What the task asks: Would you write out the entries below word for word, omitting the pictures?

Records shown:
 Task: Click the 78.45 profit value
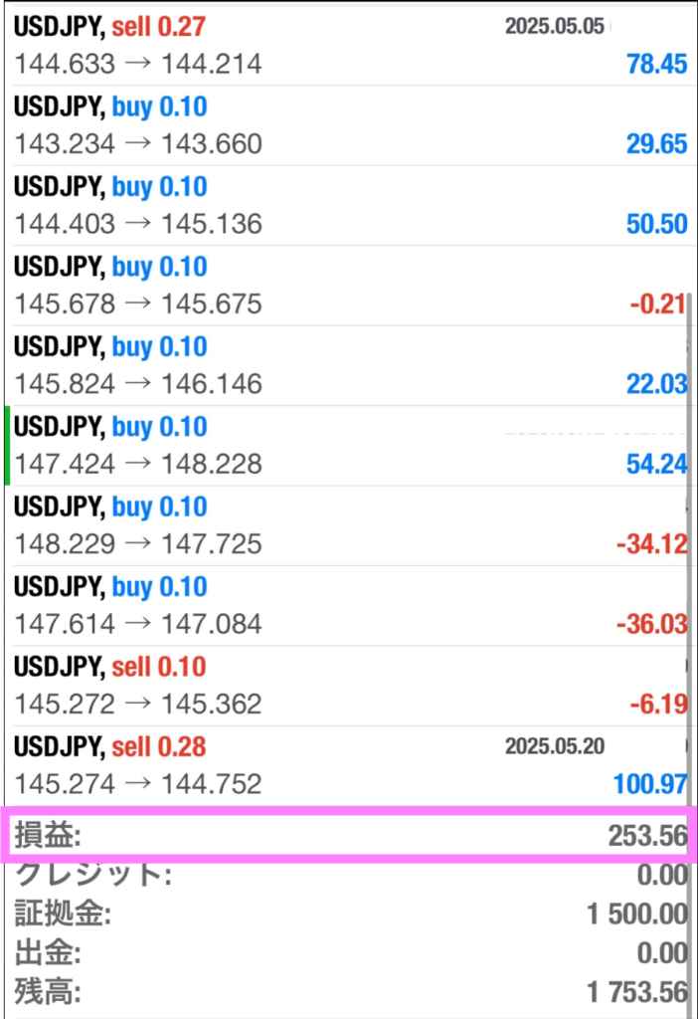pyautogui.click(x=656, y=64)
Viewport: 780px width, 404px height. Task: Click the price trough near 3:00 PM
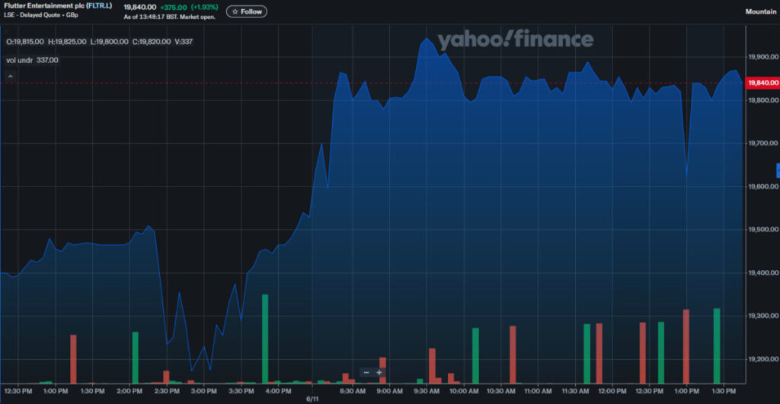coord(192,370)
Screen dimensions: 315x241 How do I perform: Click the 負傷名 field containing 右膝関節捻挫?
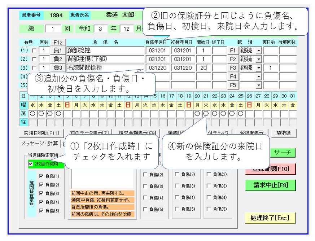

Your response:
 Task: Click the 78.45 profit value
pyautogui.click(x=656, y=64)
Viewport: 780px width, 404px height. Task: Click the price trough near 3:00 PM
coord(192,370)
Screen dimensions: 315x241 How do I perform: Click the 負傷名 field containing 右膝関節捻挫?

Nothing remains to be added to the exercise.